In this new work the artist continues her continuing exploration into maps, codes and words.
Rather than a translation of Harry Beck’s iconic map, the artist has created a schema that relates to her perceived dynamism of a major metropolis.
This map can be read as a system theory diagram of a city’s interrelated elements or, conversely, a complex treasure map enticing the viewer into a labyrinth of associations and reciprocation.
The original font, symbols and colour code are maintained in this context to act as recognizable motifs. Every working station within London’s zones has been listed and used to contain the connections that are so familiar to London travellers. To everybody that has ever used the network, these names evoke memories, experiences or possibilities,
Stations are placed around the circumference in alphabetical order creating an egalitarian perspective of London. Hillingdon sits next to Holborn, Redbridge beside Regent’s Park. Zones, boroughs and demographic profiles disappear. The city viewed as a whole.

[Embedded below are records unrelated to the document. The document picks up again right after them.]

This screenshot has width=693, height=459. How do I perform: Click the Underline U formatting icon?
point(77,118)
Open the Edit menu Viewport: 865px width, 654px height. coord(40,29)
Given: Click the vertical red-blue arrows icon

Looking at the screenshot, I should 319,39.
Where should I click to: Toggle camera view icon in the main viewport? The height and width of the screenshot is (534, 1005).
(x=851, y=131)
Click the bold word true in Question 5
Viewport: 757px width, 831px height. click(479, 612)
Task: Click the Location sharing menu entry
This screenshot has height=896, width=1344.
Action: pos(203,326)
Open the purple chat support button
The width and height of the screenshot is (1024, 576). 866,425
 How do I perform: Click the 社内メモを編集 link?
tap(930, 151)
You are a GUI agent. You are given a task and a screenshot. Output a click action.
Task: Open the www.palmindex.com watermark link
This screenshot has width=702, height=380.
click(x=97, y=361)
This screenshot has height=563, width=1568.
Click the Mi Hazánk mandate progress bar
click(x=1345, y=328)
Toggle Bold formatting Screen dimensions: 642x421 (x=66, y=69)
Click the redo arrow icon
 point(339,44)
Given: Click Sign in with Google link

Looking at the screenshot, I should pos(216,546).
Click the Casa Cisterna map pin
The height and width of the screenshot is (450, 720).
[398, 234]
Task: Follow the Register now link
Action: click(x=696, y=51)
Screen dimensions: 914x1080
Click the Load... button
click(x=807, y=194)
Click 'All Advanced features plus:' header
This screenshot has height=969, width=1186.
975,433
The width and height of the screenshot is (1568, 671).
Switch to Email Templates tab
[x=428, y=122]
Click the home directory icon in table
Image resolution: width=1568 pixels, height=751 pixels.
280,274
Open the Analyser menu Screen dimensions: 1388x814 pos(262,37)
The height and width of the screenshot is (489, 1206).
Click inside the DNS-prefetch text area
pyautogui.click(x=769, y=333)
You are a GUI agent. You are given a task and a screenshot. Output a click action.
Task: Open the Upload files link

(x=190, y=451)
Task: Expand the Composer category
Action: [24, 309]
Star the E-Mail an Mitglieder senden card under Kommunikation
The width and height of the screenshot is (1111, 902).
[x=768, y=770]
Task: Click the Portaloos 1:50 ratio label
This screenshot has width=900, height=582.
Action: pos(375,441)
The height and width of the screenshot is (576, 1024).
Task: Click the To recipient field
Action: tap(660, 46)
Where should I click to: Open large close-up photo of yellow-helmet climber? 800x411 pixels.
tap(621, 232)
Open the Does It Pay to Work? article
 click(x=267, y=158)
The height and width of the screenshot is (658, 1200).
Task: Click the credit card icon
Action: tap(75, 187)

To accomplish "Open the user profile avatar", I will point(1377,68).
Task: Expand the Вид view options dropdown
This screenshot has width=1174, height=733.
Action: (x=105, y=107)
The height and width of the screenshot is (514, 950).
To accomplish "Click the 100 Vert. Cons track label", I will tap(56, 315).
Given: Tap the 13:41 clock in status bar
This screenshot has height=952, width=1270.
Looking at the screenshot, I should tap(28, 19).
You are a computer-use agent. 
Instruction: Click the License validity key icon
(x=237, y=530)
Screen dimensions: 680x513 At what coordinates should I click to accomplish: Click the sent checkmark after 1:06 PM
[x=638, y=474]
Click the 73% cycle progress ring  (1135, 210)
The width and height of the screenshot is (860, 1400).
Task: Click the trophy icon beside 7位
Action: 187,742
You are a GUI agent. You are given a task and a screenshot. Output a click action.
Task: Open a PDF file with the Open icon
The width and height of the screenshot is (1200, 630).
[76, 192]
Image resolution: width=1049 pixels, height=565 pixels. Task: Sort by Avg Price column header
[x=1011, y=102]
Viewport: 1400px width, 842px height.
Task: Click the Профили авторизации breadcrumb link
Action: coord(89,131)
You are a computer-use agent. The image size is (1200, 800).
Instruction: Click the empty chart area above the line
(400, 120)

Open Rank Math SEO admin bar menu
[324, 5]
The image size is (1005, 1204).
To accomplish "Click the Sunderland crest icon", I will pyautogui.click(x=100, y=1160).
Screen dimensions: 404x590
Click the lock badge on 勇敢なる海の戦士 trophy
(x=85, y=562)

Just as Harry Beck first intended, although taken to the extreme, the lines have been straightened and distances between the stations have been evened out. This transforms a map based on electrical circuit diagrams into an image seemingly gleaned from a Particle Collider. Traceable filaments that intersect, overlap, or gravitate in random areas within the containing circle, creating fusions of colour and mass.
“He had been told life was beautiful. No! Life is round” Joe Bousquet – “Le meneur de lune”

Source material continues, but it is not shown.